X. – Sim. Mas onde as coisas vão caindo muito para um lado, também começa a haver muito outro lado, que vai ganhando resistência – faz parte do equilíbrio. Começa a haver mais espaços alternativos, abertos a uma nova consciência, Casa Bô, Rés da Rua , Compasso, Rosa Imunda… E no meu ponto de vista não é nada mau que se comece a ir para fora. Não existe só a cidade, existem os campos, as montanhas. Para mim, a cidade é para vir estudar e ganhar dinheiro (risos).

 

G. – O que é o Porto para ti?

X. – Acho engraçadíssimo que a escritora do Harry Potter se tenha inspirado no Porto para escrever. Realmente há essa magia. Na arquitetura, na história, na própria energia da cidade. E temos um rio que passa no meio. E que divide dois lados. Mas ainda bem que temos pontes!

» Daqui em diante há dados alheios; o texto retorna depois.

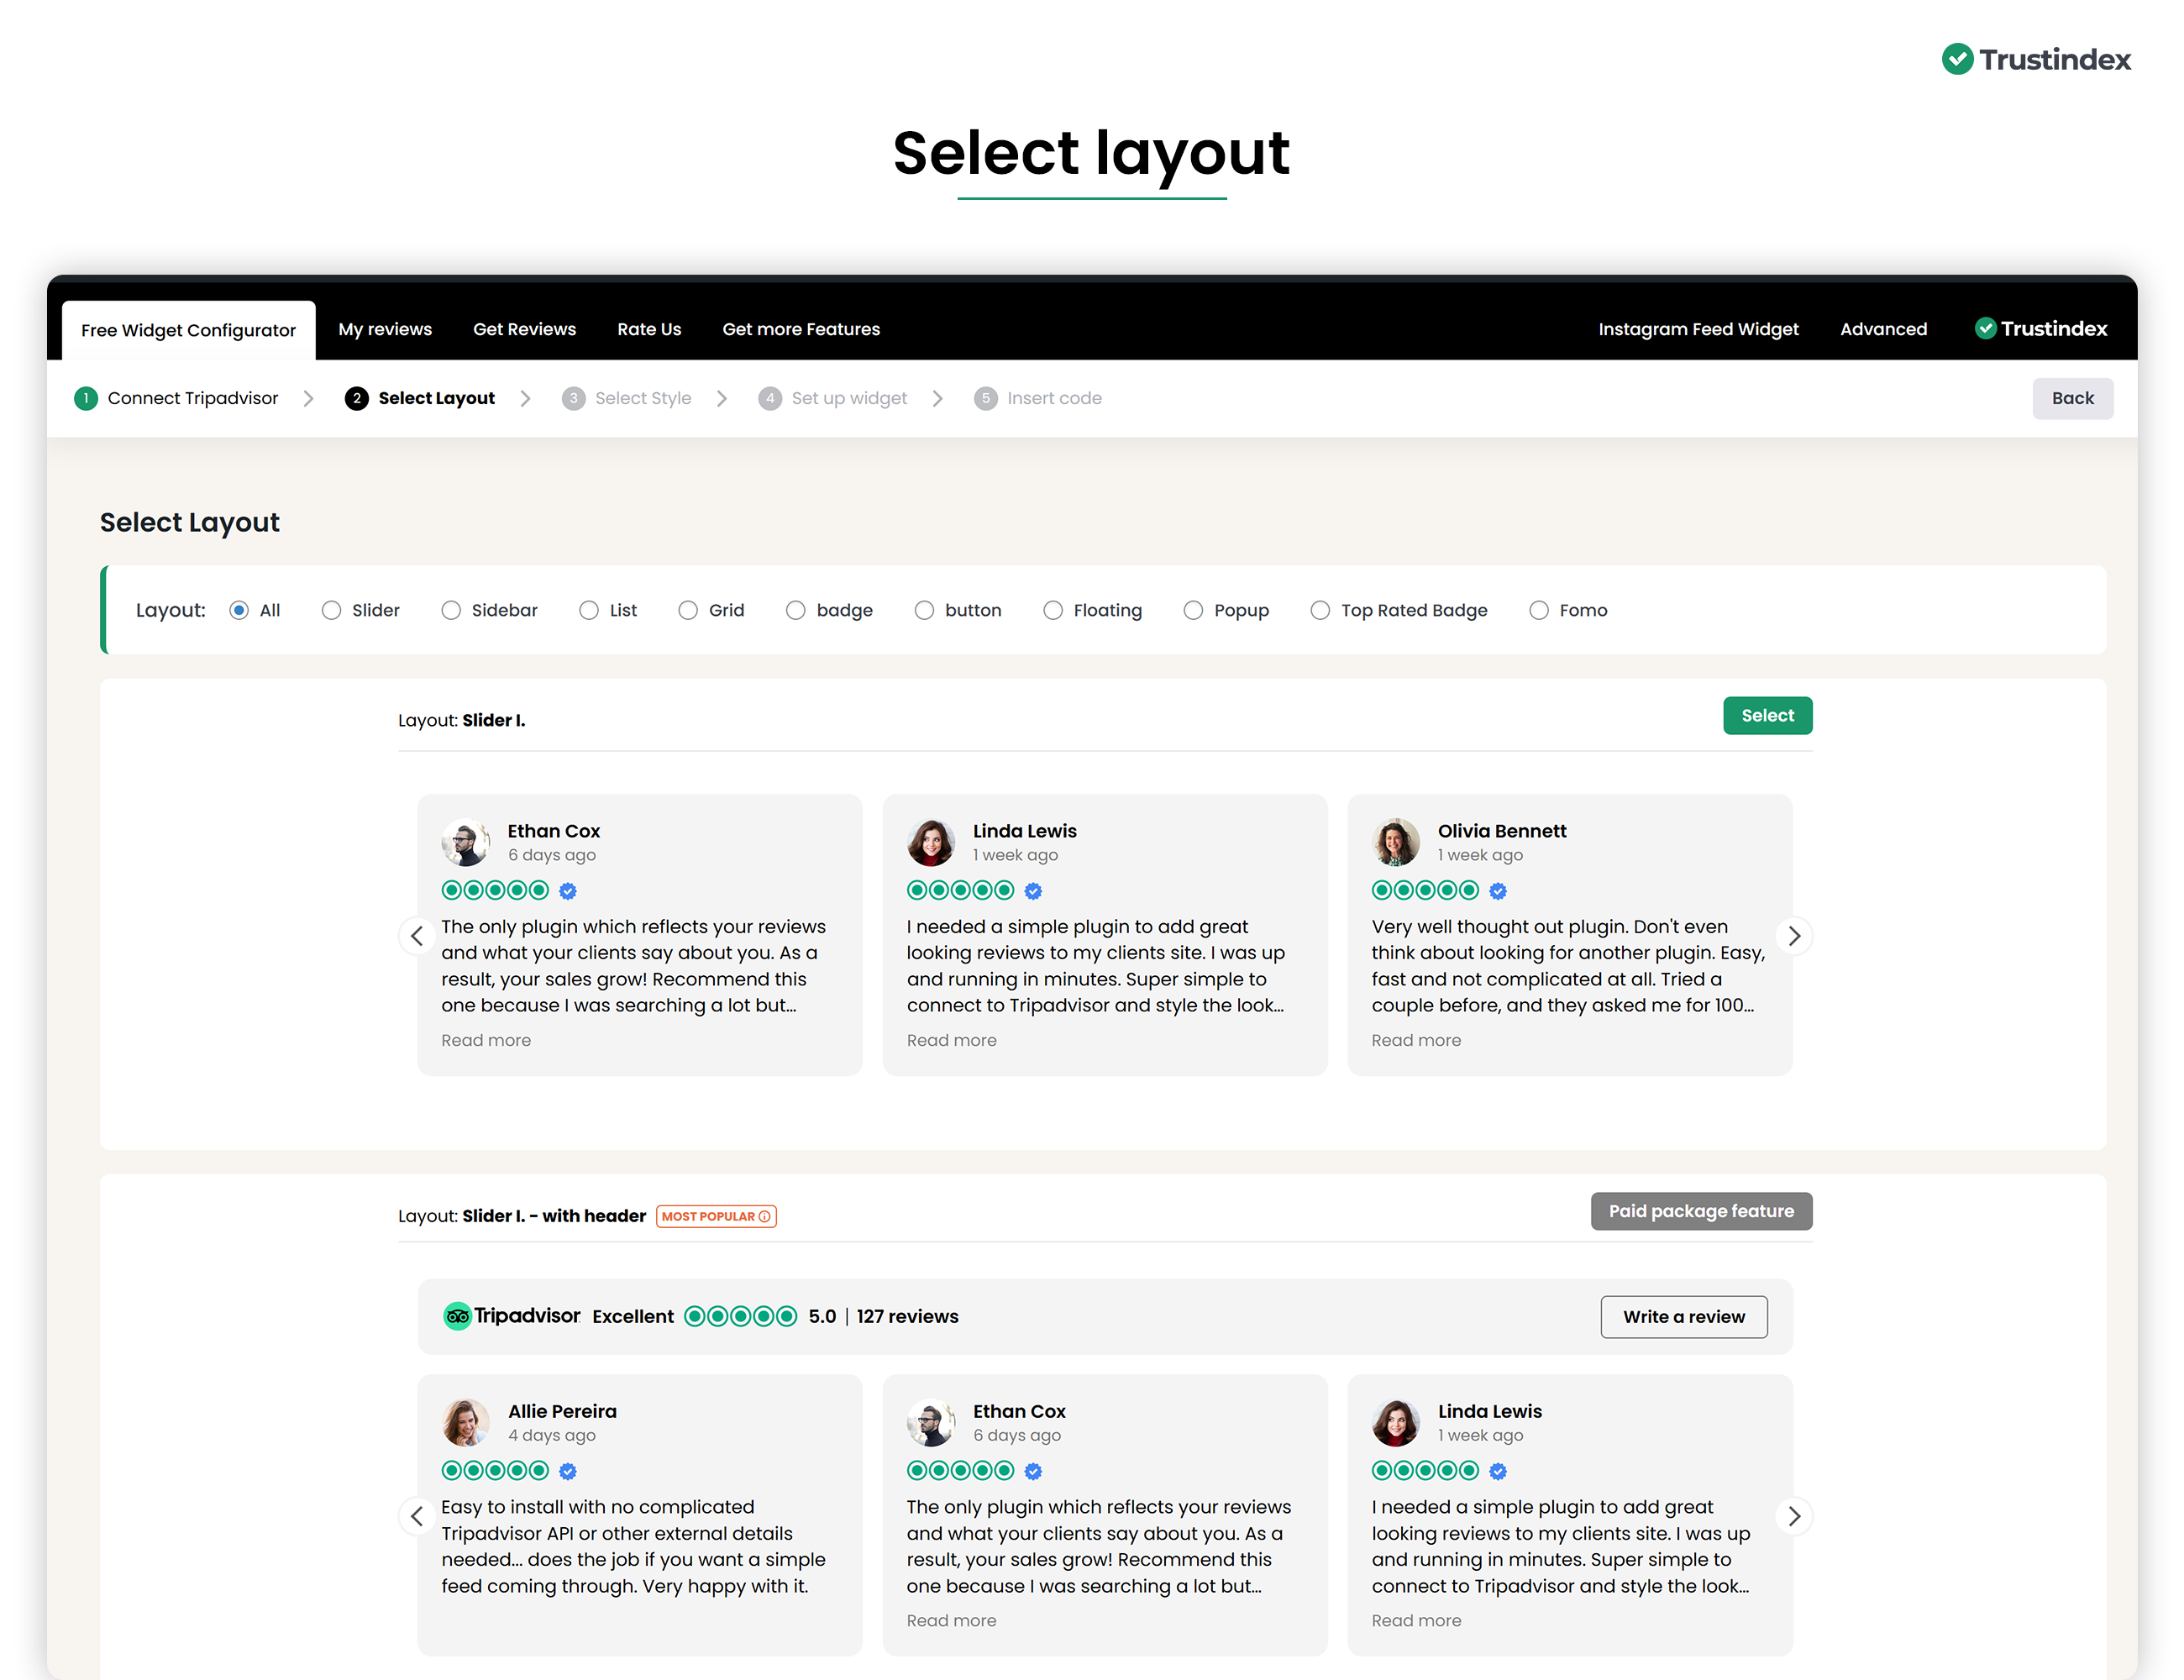Open the My reviews tab
The width and height of the screenshot is (2184, 1680).
click(x=385, y=329)
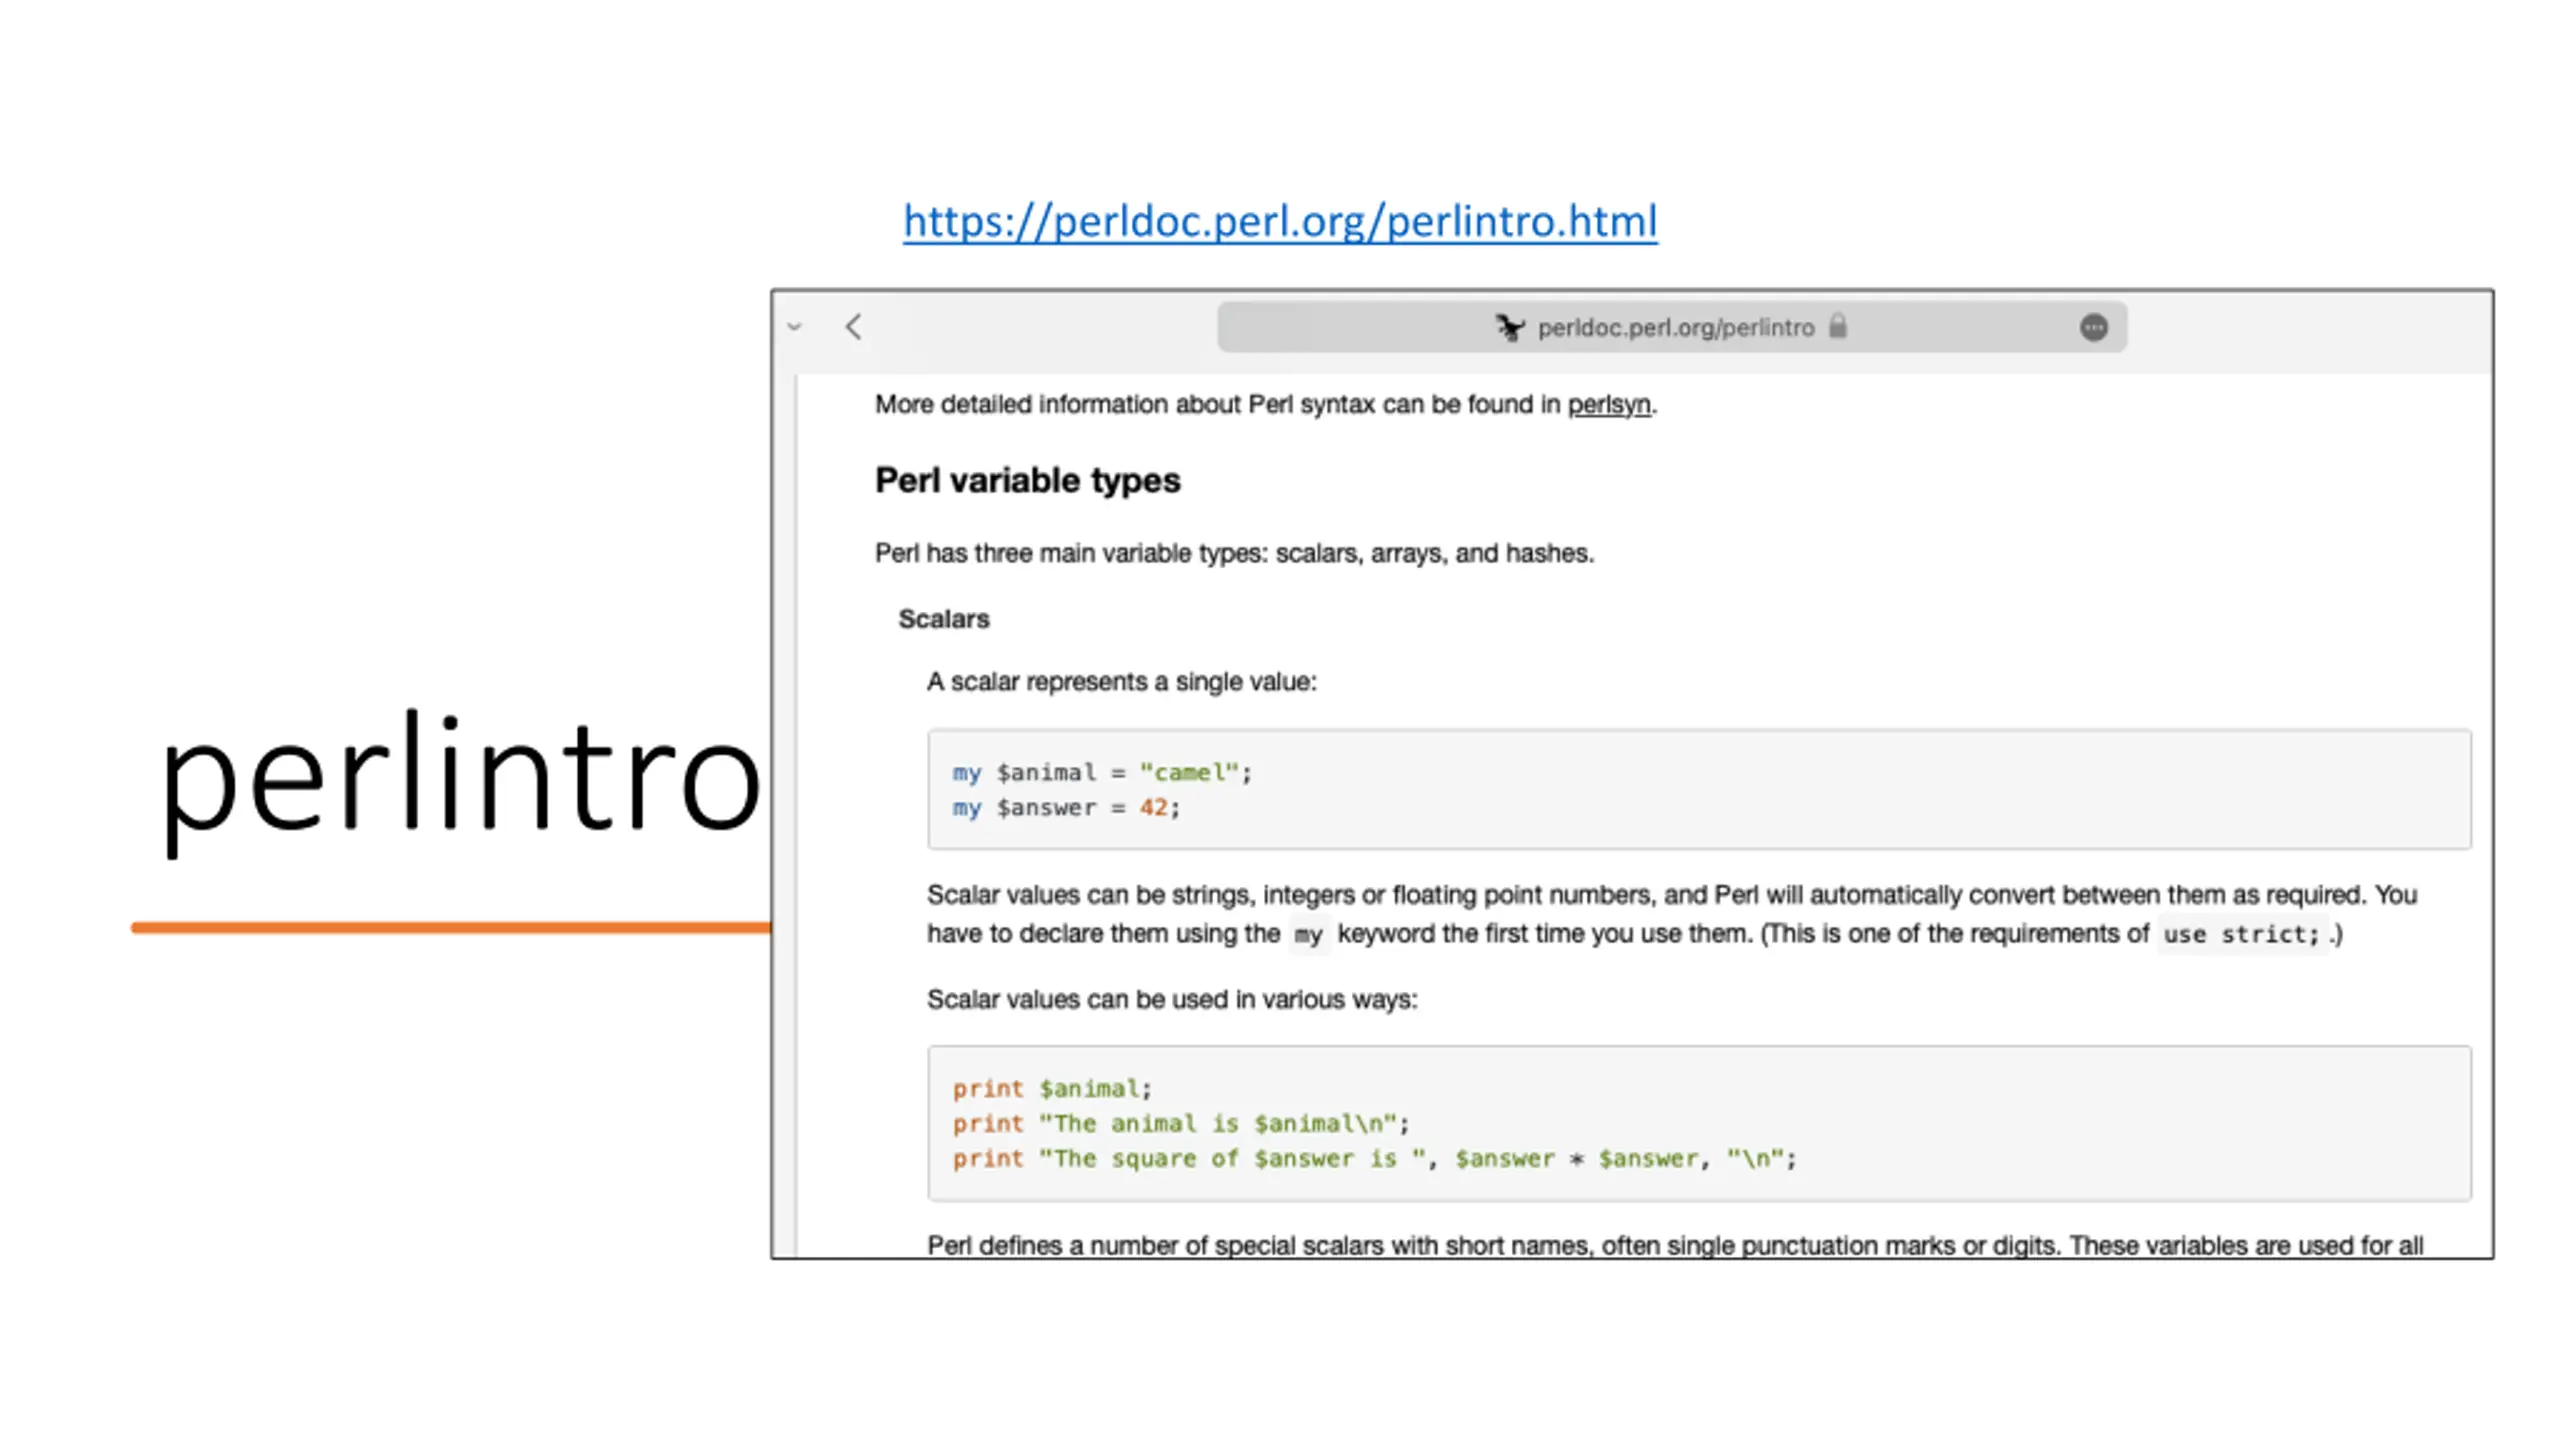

G. – Que projetos e vontades te animam neste momento?

X. – Faço coaching criativo e intuitivo. E estou envolvida num festival como coordenadora da equipa de macacos artistas (risos). Quero estar conectada a uma rede de sincronia. O HitchFest é uma por si só.

G. – Às vezes pintas, cantas, constróis coisas, fazes filmes. Fala-me dessa dança entre um meio e outro.

X. – Eu sou uma dessas pessoas: queremos fazer tudo, sentimos tudo, queremos materializar tudo, mas não sabemos que ferramentas usar, porque queremos todas. E, de repente, não se consegue fazer nada. Isto tem a ver principalmente com o coração. “Calma, vamos falar ok? Como é que vamos fazer isto?” Essa conversa interior, que trabalhei nos retratos, é muito importante. Se não tivesse tido essa conversa comigo vezes sem conta, tinha desistido. Tinha dito: “Eu não sei fazer retratos. As pessoas não vão gostar.” E começaria a atrair essas pessoas. “Olha, desenhaste o nariz torto!”, “Este olho é maior que o outro.” Eu própria estou a criar o meu bloqueio. E isso acontece muitas vezes. Enquanto uma pessoa não souber ter uma conversa honesta consigo própria. “Ai, eu ouço vozes!” Pois ouves! Claro que ouves, e ainda bem que ouves. Mas tens de falar com elas! Não são vozes inertes. São da tua mãe, do teu pai, da tua tia, do vizinho… “Calma! Vocês todos vão sentar-se aqui, numa assembleia. E vamos falar! Eu não sou perfeita, primeiro ponto. Segundo, sou um ser humano. Terceiro, eu vou errar. Quarto, eu não errei. Quinto, eu estou aqui, viva, e mereço experimentar. Não há bom nem mau – há uma experiência. E escolho vivê-la.” Esse é o caminho do coração. O que faz muitas vezes as pessoas desistirem é não terem uma conversa de amor-próprio consigo mesmas. Falando com amigos descobrimos uma solução para esse problema de como é que a gente pode fazer música, desenho, workshops, tudo, sem dispersar. Arranjando um ponto comum! Todas estas coisas têm de ter um ponto em comum. Estou a desenhar um caracol. Mas, de repente, quero ir para a música. “Mas não acabei o caracol.” Então vou para a música a sentir-me mal porque não acabei o que comecei. Isto é um erro, logo. Primeiro, nada começa e nada acaba. Segundo, não deves separar um processo do outro. E como fazer esse processo contigo mesmo, de que o desenho e a música têm algo em comum? Pois, faço uma música relacionada com o caracol! E, de repente, por algum motivo, apetece-me fazer uma escultura. Mas a música, não a acabei, nem sequer a pintura… Como é que dou continuidade ao processo? Faço uma espiral! Vou encontrar o ponto em comum em todas as áreas, a conexão. Neste momento, estou com um projeto de vídeo. Só vou perceber o que fiz quando o acabar, é uma descoberta. O vídeo é sobre paciência. E tu tens muita…!

*O autor segue a nova ortografia, excetuando o caso da forma verbal pára em que, propositadamente, mantém o acento.